Write out, word for word, every line from the one containing "Click the 'at div' trace line" through the final line of the records.

■ DATA FOR THIS EXERCISE
Start of Block
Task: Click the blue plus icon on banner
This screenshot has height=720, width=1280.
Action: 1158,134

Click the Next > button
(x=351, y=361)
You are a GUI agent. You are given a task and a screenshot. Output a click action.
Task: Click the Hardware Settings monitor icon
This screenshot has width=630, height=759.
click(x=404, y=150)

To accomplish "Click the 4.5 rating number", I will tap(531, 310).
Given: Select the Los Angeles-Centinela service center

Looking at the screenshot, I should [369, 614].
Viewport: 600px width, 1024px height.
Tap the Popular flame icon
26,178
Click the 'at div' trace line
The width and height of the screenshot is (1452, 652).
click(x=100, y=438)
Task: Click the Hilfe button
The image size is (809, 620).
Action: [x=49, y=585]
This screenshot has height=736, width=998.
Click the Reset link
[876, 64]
End of Block
■ FINAL ANSWER
Click the 'at div' trace line
The width and height of the screenshot is (1452, 652).
click(x=100, y=438)
Task: Click the Hilfe button
The image size is (809, 620).
Action: [x=49, y=585]
This screenshot has height=736, width=998.
Click the Reset link
[876, 64]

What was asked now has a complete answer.